■ **Trecho citado**:
---
Sentença de Julgado de Paz
Processo: 679/2016-JP
Relator: MARIA JUDITE MATIAS
Descritores: INCUMPRIMENTO CONTRATUAL - CONTRATO DE EMPREITADA
Data da sentença: 09/28/2017
Julgado de Paz de : LISBOA
Decisão Texto Integral: Sentença

Processo n.º 679/2016 -JP
Matéria: Incumprimento Contratual
(alínea i) do n.º 1, do art. 9º, da Lei n.º 78/2001, de 13 de Julho na redação que lhe foi dada pela Lei n.º 54/2013 de 31 de Julho).
Objecto: Contrato de empreitada.
Valor da acção: €2.300,00 (dois mil e trezentos euros)

Demandante: A, Rua -------------------------------- Paço de Arcos.
Mandatário: Dra. B, Advogada e Dra. C, Advogada, com domicílio profissional na Rua ------------------------------------ Lisboa.
---
■ **Tarefa proposta 1**:
Indique se cada afirmação concorda com o trecho citado, respondendo sim ou não e transcrevendo as palavras decisivas: (a) o processo correu no Julgado de Paz de Lisboa; (b) o valor da ação é de três mil euros; (c) o objeto do processo é um contrato de empreitada.
■ **Tarefa proposta 2**:
Reescreva em forma de lista o parágrafo do trecho citado que começa por "Processo n.º 679/2016 -JP", mantendo os seus dados principais.
■ **Tarefa proposta 3**:
Reproduza fielmente a parte do trecho citado que começa em "Sentença de Julgado" e termina em "Contrato de empreitada.".

■ **Material fornecido**:
---
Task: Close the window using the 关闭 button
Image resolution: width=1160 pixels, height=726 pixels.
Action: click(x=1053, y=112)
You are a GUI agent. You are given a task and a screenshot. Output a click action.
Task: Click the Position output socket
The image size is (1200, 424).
---
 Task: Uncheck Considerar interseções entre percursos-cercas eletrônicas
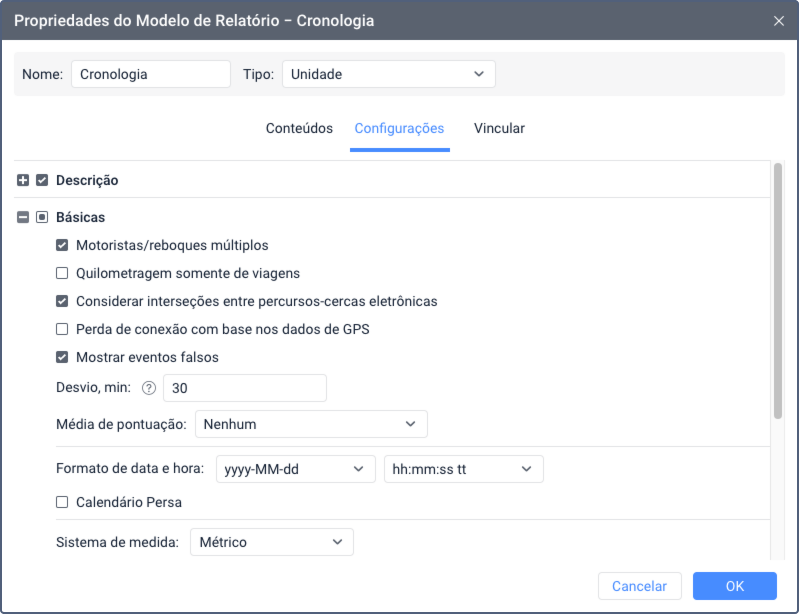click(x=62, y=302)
---
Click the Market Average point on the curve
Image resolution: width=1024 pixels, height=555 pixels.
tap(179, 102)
---
■ **Resultado do exercício 1**:
(a) Sim: "Julgado de Paz de : LISBOA".
(b) Não: "€2.300,00 (dois mil e trezentos euros)".
(c) Sim: "Objecto: Contrato de empreitada."

■ **Resultado do exercício 2**:
- Processo n.º 679/2016-JP
- Matéria: incumprimento contratual, nos termos da alínea i) do n.º 1 do art. 9.º da Lei n.º 78/2001, de 13 de julho, na redação dada pela Lei n.º 54/2013, de 31 de julho
- Contrato em causa: contrato de empreitada
- Valor da ação: €2.300,00

■ **Resultado do exercício 3**:
Sentença de Julgado de Paz
Processo: 679/2016-JP
Relator: MARIA JUDITE MATIAS
Descritores: INCUMPRIMENTO CONTRATUAL - CONTRATO DE EMPREITADA
Data da sentença: 09/28/2017
Julgado de Paz de : LISBOA
Decisão Texto Integral: Sentença

Processo n.º 679/2016 -JP
Matéria: Incumprimento Contratual
(alínea i) do n.º 1, do art. 9º, da Lei n.º 78/2001, de 13 de Julho na redação que lhe foi dada pela Lei n.º 54/2013 de 31 de Julho).
Objecto: Contrato de empreitada.